Review Of The Survivalist: Bleak But Striking Post-Pandemic Drama

Subhash K Jha reviews The Survivalist

The Survivalist (Video On Demand)

Starring Jonathan Rhys Meyers and John Malkovich. Ruby Modine, Jenna Leigh Green

Directed by Jon Keeyes

Rating: ** ½

When we first meet the film’s female protagonist Sarah(Ruby Modine) she is on the run from a ragged bunch of outlaws after a pandemic has wiped out nearly the entire world population.It’s a bleak brutal world out there. And director Jon Keeyes is not in the least interested in prettifying it.

And that’s the beauty—conditional as it may be—of this minimal lean and flab-free survivalist drama with some of America’s finest actors pitching in to have what looks like a good time during very bad times by play-acting a kind of catch-me-if-you-can game with the villains.

It would have looked enormously videogame-ish were it not for the actors who build a bulk of restrained realism during times of intense strain and loss.

Most of the film is shot on a farm owned by a loner(actually, with most of civilization gone,he doen’t have much of a choice) named Ben.It’s good to see one of American cinema’s most neglected actors Jonathan Rhys Meyers play the loner guarding his father’s land with a ferocity that replicates Leonard di Capio’s fight for survival in The Ravenant.

## Work instruction A
Answer these questions from the review of The Survivalist:
(i) Who directed the film?
(ii) What rating does the review give?
(iii) Which actor plays the loner Ben?
## Work instruction B
Summarize the review of The Survivalist in two sentences.
## Work instruction C
Continue the review of The Survivalist from its final sentence.

(Items listed in a dataset)
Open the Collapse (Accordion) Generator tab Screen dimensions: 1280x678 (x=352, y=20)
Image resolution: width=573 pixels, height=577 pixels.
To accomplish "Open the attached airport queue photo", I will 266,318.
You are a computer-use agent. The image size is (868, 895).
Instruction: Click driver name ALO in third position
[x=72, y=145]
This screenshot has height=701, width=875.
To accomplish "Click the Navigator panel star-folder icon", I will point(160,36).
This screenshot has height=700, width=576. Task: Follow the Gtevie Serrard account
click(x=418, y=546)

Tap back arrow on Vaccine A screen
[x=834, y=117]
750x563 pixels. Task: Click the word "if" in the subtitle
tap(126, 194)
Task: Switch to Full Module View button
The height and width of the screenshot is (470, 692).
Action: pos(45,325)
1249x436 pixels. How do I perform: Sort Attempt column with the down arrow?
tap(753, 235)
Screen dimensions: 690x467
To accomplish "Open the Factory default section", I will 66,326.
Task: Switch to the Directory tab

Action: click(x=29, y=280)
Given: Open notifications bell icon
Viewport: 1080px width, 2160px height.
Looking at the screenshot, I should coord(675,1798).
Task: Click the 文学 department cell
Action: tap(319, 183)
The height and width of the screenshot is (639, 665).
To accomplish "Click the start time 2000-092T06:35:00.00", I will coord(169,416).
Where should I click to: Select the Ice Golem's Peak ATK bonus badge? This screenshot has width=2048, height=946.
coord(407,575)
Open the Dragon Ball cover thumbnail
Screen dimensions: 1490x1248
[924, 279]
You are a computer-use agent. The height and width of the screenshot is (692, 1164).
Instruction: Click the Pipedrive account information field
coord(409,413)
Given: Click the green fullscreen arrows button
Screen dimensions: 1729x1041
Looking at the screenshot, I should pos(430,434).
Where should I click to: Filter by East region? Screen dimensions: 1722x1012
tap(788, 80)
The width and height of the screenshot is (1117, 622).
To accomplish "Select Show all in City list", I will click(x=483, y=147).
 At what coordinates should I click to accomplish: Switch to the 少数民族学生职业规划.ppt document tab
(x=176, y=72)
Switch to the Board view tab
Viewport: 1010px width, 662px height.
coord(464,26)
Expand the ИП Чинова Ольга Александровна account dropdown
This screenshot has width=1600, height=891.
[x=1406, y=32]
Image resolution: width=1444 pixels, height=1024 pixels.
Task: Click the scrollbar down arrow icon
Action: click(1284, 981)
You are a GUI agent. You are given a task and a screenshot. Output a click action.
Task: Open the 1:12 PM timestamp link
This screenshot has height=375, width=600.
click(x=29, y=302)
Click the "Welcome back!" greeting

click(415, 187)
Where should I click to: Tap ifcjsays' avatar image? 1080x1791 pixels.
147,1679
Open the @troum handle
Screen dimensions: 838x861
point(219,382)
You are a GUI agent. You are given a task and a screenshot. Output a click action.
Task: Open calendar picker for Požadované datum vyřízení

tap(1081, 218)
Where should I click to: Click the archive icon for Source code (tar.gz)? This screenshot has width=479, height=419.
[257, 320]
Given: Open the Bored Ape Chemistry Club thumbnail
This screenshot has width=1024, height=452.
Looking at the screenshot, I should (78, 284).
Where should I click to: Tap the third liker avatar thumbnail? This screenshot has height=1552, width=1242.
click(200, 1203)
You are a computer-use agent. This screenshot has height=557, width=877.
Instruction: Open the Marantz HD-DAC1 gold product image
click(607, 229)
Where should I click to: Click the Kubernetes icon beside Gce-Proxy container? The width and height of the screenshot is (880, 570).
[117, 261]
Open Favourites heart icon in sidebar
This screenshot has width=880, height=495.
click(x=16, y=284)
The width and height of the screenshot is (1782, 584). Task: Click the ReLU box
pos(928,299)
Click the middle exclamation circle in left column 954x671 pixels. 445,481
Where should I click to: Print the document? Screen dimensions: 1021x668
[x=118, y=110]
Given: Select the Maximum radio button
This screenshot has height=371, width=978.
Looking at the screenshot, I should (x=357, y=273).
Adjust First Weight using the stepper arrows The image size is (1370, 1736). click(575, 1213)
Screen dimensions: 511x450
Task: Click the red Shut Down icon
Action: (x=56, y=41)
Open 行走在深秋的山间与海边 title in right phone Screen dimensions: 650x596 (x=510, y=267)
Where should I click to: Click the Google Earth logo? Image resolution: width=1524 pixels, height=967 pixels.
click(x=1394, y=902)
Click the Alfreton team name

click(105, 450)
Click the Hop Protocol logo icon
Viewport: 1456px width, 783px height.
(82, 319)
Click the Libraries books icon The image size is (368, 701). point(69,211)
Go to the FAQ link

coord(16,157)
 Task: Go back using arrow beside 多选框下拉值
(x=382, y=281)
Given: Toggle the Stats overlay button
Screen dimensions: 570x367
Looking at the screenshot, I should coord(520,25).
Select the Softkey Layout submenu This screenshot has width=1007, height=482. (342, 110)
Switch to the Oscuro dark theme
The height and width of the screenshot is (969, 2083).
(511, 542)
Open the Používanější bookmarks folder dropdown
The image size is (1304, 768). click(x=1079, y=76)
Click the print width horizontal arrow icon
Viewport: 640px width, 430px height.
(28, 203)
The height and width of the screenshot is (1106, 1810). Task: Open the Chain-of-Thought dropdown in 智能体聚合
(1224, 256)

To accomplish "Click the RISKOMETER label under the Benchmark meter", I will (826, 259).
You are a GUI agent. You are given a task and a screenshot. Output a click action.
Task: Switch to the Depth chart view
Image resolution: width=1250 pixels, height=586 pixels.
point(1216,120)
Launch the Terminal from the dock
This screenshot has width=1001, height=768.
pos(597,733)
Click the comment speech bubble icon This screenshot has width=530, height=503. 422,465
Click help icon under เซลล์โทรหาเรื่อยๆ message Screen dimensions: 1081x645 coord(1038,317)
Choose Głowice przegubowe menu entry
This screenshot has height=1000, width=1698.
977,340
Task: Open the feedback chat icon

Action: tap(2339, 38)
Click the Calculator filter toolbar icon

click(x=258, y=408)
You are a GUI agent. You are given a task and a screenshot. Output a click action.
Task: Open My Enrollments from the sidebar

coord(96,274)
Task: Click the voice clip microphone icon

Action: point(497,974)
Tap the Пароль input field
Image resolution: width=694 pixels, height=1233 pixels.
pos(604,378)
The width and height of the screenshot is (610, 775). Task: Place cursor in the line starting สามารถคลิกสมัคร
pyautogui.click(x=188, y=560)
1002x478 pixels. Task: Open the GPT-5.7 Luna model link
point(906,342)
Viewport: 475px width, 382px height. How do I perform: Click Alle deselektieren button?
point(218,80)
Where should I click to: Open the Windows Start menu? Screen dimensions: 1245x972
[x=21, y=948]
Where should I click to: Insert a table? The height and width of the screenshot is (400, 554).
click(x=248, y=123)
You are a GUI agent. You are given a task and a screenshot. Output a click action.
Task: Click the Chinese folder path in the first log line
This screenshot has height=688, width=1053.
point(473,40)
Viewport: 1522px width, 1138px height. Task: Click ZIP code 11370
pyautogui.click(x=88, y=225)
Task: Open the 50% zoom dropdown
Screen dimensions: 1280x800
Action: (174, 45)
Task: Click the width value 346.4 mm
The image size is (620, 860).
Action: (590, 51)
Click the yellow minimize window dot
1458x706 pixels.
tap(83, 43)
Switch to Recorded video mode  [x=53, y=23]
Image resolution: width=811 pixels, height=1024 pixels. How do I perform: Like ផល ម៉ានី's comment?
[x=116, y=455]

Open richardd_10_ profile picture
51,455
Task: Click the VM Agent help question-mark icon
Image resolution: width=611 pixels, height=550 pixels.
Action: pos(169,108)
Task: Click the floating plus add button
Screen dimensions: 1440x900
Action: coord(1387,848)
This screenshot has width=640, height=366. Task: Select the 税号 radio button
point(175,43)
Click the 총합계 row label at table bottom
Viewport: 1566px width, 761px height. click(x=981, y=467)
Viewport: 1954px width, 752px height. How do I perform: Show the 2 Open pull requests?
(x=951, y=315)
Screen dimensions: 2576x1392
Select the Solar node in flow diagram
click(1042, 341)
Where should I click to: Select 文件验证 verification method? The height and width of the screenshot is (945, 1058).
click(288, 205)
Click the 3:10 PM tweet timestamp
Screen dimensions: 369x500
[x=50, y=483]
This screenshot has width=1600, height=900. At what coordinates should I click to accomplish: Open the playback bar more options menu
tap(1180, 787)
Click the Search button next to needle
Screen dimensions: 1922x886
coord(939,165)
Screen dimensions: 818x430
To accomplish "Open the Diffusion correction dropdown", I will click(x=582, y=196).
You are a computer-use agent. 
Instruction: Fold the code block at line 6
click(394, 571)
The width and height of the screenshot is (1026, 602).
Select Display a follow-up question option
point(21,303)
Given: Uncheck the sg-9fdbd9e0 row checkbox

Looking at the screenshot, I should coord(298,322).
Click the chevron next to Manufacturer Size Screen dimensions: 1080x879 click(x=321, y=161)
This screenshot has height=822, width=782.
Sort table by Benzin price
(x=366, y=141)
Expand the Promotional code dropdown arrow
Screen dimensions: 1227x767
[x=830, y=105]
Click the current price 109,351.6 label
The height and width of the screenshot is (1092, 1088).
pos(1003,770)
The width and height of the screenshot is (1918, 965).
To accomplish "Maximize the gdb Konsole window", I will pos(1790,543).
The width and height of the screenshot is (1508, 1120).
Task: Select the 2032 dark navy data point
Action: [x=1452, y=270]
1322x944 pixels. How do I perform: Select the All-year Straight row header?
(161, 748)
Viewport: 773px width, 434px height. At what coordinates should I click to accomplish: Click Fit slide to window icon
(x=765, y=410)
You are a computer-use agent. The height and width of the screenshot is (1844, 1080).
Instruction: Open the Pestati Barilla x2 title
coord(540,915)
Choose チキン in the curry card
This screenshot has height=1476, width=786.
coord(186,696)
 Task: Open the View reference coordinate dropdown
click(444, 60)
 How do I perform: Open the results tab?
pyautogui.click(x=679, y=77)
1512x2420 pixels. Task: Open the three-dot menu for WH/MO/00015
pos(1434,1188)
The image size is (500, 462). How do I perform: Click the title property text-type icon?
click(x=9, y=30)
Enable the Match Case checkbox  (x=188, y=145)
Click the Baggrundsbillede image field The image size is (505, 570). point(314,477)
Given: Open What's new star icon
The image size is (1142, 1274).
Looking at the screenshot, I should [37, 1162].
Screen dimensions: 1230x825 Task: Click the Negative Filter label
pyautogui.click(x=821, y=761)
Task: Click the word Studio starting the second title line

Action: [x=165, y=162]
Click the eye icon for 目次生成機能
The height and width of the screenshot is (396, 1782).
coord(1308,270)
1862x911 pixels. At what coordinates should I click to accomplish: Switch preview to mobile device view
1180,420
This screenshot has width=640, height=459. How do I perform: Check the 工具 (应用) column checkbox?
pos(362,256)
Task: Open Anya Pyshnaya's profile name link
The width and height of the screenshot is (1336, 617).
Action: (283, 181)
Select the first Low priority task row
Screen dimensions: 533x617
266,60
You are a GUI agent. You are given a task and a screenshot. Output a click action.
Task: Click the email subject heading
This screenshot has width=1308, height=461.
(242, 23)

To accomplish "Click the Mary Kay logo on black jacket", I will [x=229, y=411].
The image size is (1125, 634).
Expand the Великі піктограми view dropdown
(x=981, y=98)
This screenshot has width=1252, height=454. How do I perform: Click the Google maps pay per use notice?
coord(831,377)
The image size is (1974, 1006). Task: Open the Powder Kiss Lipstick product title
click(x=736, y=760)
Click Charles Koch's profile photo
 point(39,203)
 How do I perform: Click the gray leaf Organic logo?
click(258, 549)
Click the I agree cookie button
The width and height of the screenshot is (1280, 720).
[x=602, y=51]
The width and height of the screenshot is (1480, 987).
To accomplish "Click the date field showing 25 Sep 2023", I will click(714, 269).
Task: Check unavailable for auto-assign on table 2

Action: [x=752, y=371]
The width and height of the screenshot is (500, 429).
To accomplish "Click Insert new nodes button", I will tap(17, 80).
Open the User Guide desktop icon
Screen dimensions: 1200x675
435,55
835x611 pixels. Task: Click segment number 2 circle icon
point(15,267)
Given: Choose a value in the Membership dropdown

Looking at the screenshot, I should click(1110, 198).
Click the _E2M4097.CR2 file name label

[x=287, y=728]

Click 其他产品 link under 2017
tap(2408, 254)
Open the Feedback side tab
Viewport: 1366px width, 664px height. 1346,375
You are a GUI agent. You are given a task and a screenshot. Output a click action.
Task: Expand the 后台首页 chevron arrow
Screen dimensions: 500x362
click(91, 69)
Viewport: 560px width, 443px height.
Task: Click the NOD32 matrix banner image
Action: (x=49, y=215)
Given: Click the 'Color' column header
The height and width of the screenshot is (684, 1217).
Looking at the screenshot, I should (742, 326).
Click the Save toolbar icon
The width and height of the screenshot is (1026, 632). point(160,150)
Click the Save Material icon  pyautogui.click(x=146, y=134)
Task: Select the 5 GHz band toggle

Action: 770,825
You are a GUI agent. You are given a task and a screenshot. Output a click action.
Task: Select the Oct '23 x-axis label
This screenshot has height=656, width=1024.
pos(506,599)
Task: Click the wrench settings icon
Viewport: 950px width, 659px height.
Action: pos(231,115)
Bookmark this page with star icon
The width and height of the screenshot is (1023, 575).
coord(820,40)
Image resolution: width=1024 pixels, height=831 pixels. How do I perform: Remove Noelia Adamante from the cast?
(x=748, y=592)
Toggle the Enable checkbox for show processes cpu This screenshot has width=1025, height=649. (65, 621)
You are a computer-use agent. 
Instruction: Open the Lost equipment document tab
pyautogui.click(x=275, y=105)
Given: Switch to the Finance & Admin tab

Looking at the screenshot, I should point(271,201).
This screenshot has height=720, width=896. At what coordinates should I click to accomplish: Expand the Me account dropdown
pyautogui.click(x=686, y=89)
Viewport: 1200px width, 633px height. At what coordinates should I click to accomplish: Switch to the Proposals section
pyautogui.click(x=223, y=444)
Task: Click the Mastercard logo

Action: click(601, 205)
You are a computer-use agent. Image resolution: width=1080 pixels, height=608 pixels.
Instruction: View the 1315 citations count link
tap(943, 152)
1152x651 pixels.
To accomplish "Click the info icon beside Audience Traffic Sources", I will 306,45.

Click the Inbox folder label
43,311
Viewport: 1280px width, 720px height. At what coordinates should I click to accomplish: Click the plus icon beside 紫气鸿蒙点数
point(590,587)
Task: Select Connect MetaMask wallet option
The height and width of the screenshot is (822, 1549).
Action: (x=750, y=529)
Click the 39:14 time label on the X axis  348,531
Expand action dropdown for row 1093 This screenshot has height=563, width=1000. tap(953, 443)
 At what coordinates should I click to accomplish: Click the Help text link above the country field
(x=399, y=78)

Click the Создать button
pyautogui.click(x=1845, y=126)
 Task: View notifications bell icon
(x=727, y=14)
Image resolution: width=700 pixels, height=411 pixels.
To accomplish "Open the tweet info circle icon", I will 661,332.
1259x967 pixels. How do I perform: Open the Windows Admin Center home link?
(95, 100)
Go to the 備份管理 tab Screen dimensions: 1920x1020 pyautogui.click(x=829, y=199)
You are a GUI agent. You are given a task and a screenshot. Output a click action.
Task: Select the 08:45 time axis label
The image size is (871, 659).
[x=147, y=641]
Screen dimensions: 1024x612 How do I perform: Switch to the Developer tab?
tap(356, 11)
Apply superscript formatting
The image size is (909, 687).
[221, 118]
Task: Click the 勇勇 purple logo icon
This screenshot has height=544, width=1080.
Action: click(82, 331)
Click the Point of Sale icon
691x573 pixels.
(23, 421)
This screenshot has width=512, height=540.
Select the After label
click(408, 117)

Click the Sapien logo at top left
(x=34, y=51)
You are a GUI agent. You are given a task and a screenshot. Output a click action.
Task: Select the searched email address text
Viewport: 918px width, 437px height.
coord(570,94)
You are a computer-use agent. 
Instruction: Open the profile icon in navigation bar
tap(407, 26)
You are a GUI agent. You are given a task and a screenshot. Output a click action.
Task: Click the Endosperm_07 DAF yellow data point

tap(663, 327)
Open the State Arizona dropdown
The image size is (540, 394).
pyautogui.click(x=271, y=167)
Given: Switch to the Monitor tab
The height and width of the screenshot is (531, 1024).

## Exercise output A
(i) Jon Keeyes
(ii) Two and a half stars (** ½)
(iii) Jonathan Rhys Meyers

## Exercise output B
The review gives two and a half stars to The Survivalist, a bleak post-pandemic drama directed by Jon Keeyes in which Sarah (Ruby Modine) flees a band of outlaws. It credits the actors' restrained realism with keeping the lean film from looking videogame-ish, and it notes that most of it takes place on a farm where Jonathan Rhys Meyers plays Ben, a loner guarding his father's land.

## Exercise output C
The well-written plot has an excellent first-half when Sarah, battered and wounded, hurls herself into Ben’s farm seeking asylum from the marauders led by a sufficiently sinister and creepy John Malkovich who says creepy things like, “You have to hand over the girl to me , she’s my destiny” with a gritty selfconfidence verging on narcissism. This is a man used to being treated as a god during a time of near-annihilation.

The savage subversion of the messiah into a monster is engrossing.And Ben’s determination to save Sarah from the plunderers is played out as cat-and-mouse game with claws and spikes. There is enough vital drama here to keep us invested for more than a 90- minutes except the last 20 minutes when mayhem becomes, not a necessity, but an affectation.

I thought this was going to be The Beat That My Heart Skipped. Instead it turns into Straw Dogs .Which is not such a bad thing.